Furthermore, according to Newsweek (7 June), ‘No one
is better equipped [to use official powers to influence the
planned elections] than [Iraq’s US-appointed Prime Minister
Ayad] Allawi.’ On 27 Sept. Time reported the existence
of ‘a secret “finding” … proposing
a covert CIA operation to aid candidates favored by Washington.’ Meanwhile
the Economist (18 Sept) reports that the opposition groups
that sided with the US before the war are discussing a so-called “monster
consensus list” of candidates – an idea which ‘could
create an essentially a one-party election … look[ing]
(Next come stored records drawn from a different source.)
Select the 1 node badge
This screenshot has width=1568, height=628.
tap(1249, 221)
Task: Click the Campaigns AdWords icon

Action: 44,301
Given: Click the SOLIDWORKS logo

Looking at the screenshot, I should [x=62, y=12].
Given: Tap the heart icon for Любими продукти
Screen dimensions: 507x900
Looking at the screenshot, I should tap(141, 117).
uncomfortably like the plebiscites choreographed to produce
98 percent majorities under Saddam Hussein’ (New York
Times leader, 26 Sept, see the 37th voices newsletter for more
info).
“We shouldn’t
be here”
To summarise: all the signs are that occupied Iraq is not
headed for democracy but for some sort of authoritarian regime.
Furthermore the simple truth is that US and British troops
are currently fighting a war against Iraqis resisting the
military occupation of their country by forces that have
killed thousands of Iraqi civilians and have no right to
be there. “I don’t begrudge them,” a Marine
officer told the New York Times, about a mortar attack on
a US base. “We’d do the same thing if some foreign
dudes rolled into San Diego and set up shop” (2 May).
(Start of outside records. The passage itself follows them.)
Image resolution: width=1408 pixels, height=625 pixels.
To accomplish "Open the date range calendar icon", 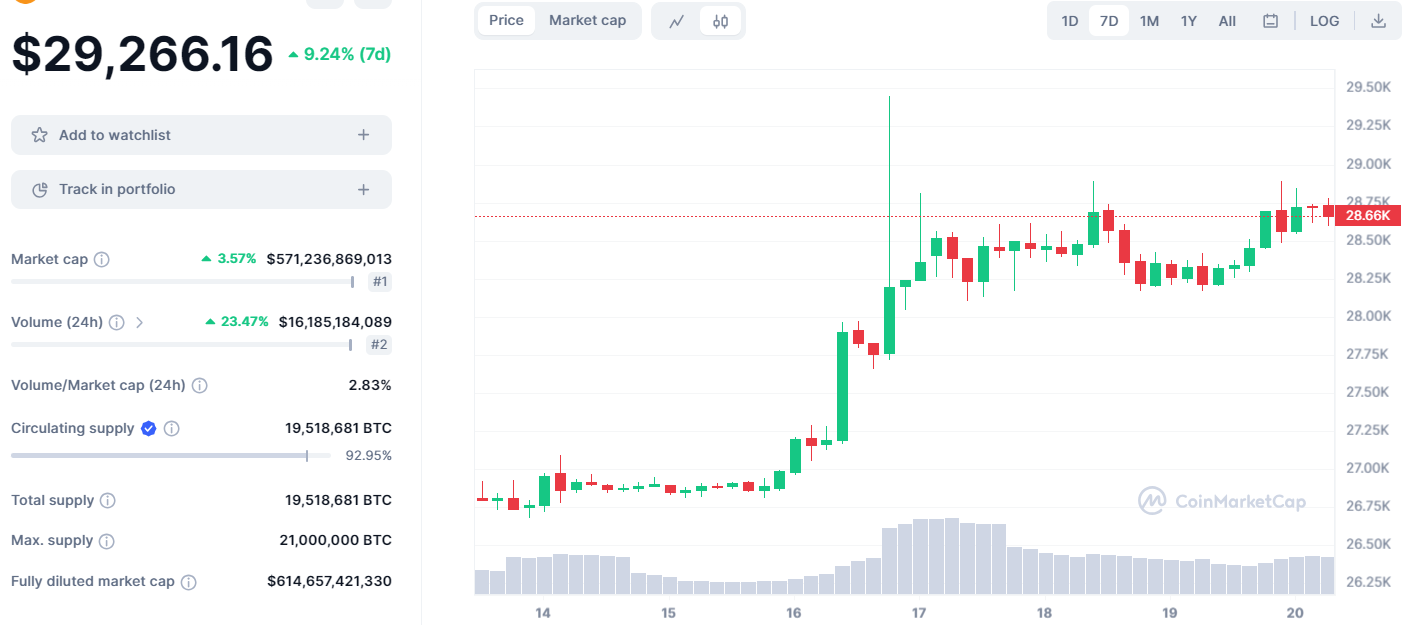I will 1270,20.
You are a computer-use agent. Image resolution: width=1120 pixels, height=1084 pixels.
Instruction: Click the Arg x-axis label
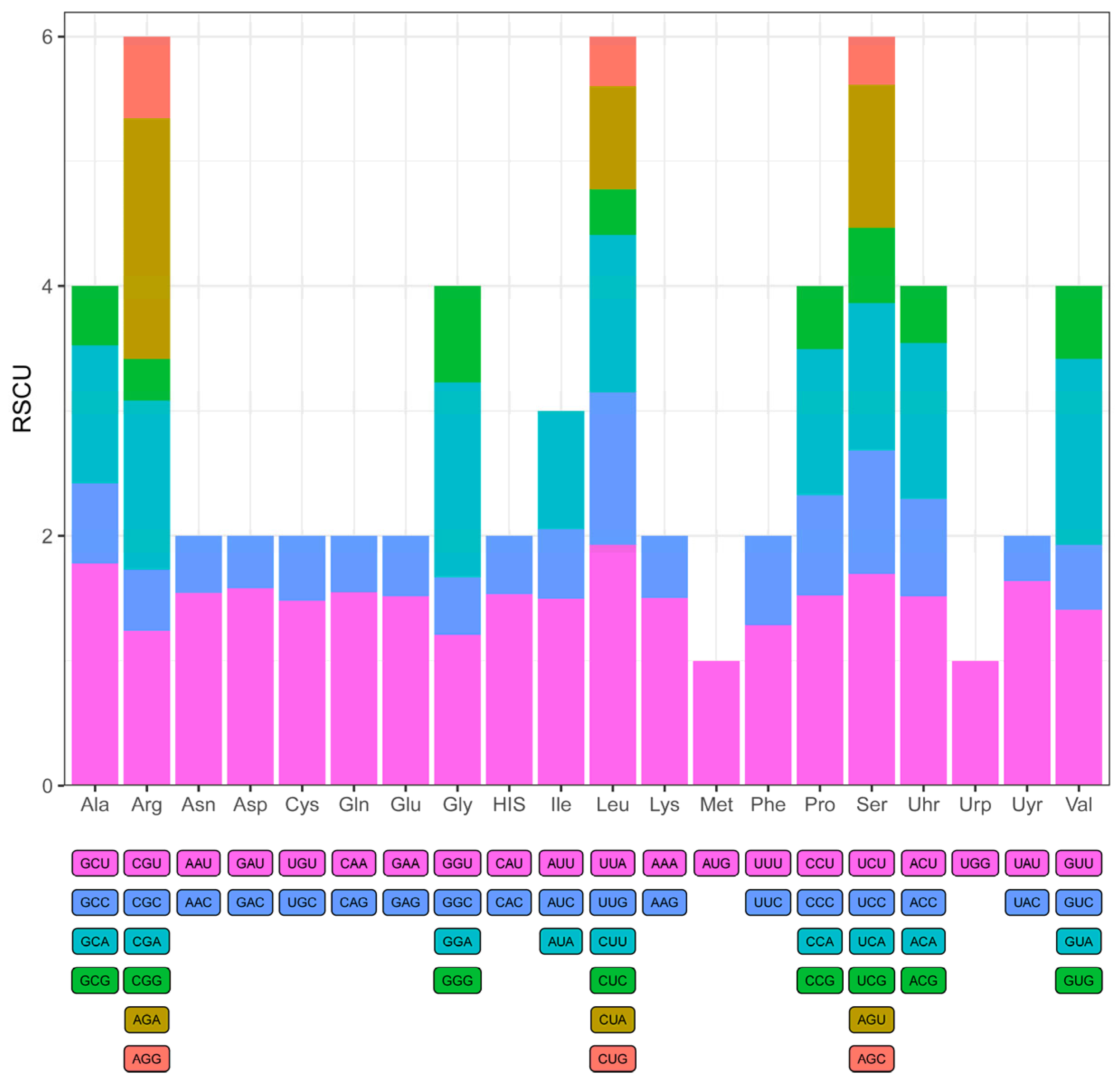coord(146,805)
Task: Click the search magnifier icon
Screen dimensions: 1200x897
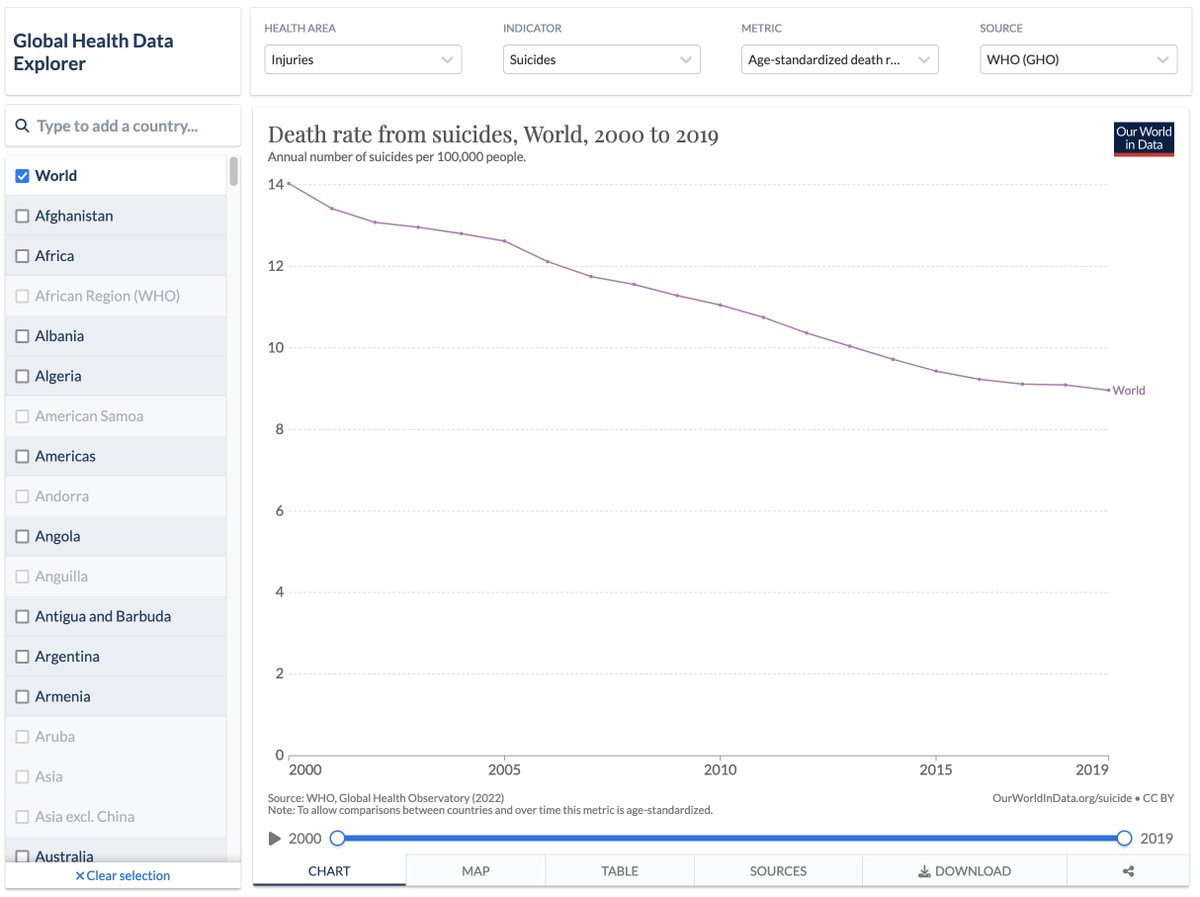Action: pyautogui.click(x=22, y=126)
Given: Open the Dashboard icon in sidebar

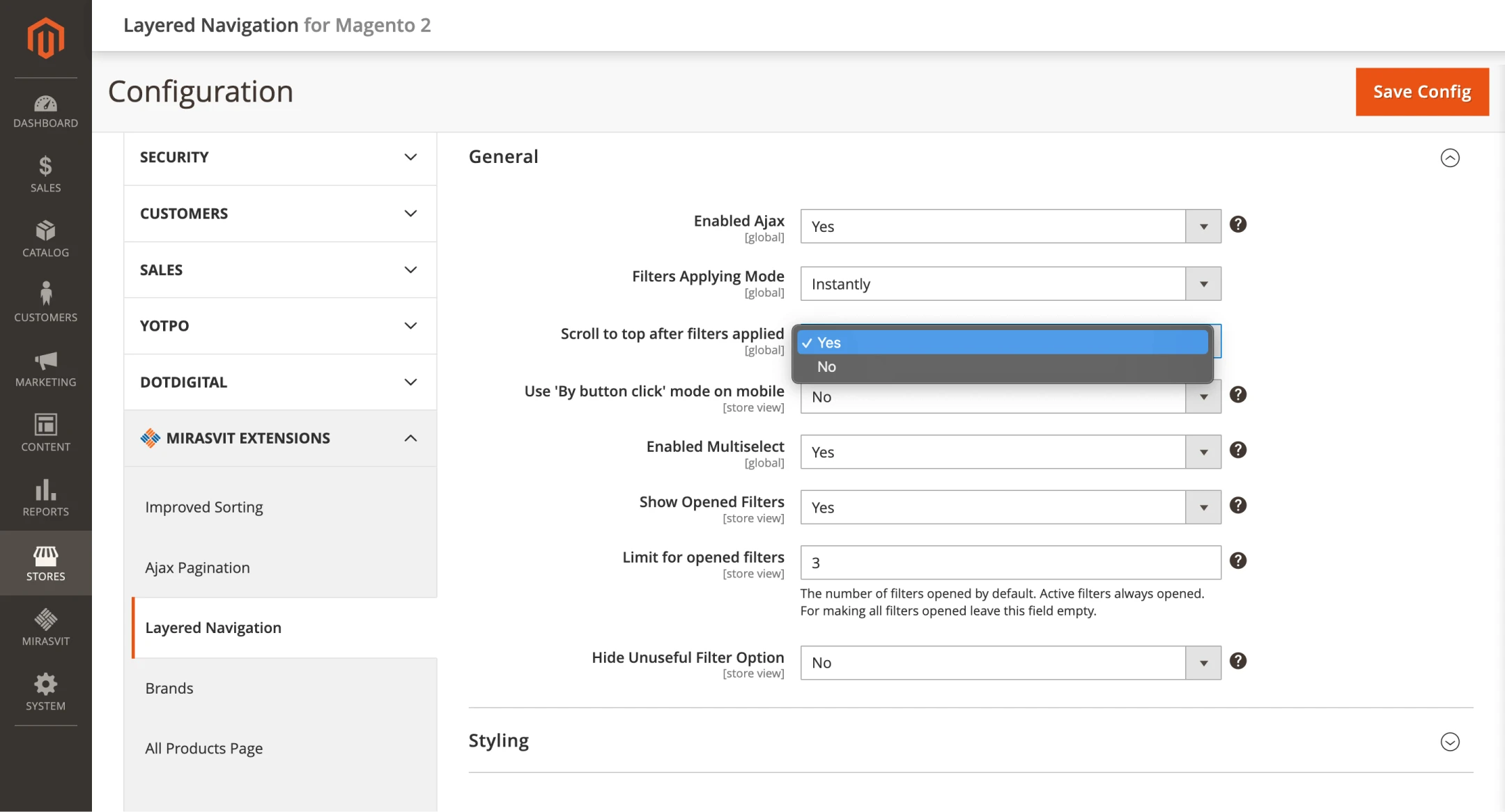Looking at the screenshot, I should click(45, 111).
As one Marine infantryman explained to AP: “We shouldn’t
be here. There was no reason for invading this country in
the first place. We just came here and (angered people) and
killed a lot of innocent people. I don’t enjoy killing
women and children, it’s not my thing.” (AP,
22 Sept).
FOOTNOTES
[1] According
to US military intelligence agents in Iraq, the role of Abu
Musab al-Zarqawi – the man allegedly
responsible for scores of suicide bombings inside Iraq – has
been ‘exaggerated by flawed intelligence and the Bush
administration’s desire to find “a villain” for
the post-invasion mayhem’ (Telegraph, 4 Oct). According
to one agent: “The overwhelming sense from the information
we are now getting is that the number of foreign fighters does
not exceed several hundred and is perhaps as low as 200. From
the information we have gathered, we have to conclude that
Zarqawi is more myth than man.” Recent reports for an
Arab intelligence service concur, judging that Zarqawi’s
own group has fewer than 100 members inside Iraq (Newsday.com,
4 Oct).
[2] This goes without saying for the (Shi’ite) Sadrist
movement since Zarqawi reportedly regards Shi’ism as
an “infidel ideology” and is suspected of being
behind an August 2003 attack on a Shi’a mosque in Najaf
(Guardian, 23 Sept). The Kuwaiti daily al-Rai al-Aam recently
reported that several of the Sunni resistance groups, commanding
a total of “7,000 fighters across Iraq”,‘plan
to unite under one umbrella and rein in sectarian attacks by
[Zarqawi’s followers]’ (AFP, 4 Oct) “If Zarqawi
does not abandon his plans to instigate a sectarian rift, the
groups will force him to do so even if that requires taking
up arms against him,” the paper quoted one of its sources
as saying.
[3] Back in April Robert Fisk reported the findings of an Iraqi
academic who lives in Fallujah, who had reported to a conference
on Iraq held by the Centre for Arab Unity Studies in Beirut
that ‘80 per cent of all rebels killed were Iraqi Islamist
activists. Only 13 per cent of the dead men were primarily
nationalists and only 2 per cent had been Baathists’ (Independent,
10 April, the figures presumably refer to the cases that he
had examined).
[4] Note, however, that there is nothing ‘ironic’ about
any of this eg. prior to the invasion, Milan Rai noted that
the evidence suggested ‘that the men leading us to war
are intent on … maintaining the structures of power and
ways of operating much as they are’ (War Plan Iraq, Verso,
p. 133).
[5] Earlier this year the US passed laws banning the Sadrist
movement - which, it has been estimated, would get about a
third of the Shiite vote in a free election - from taking part
in elections; and granting a US-created electoral commission
wide-ranging powers to ban candidates. See voices briefing ‘So
Long as You Win’ for background and sources.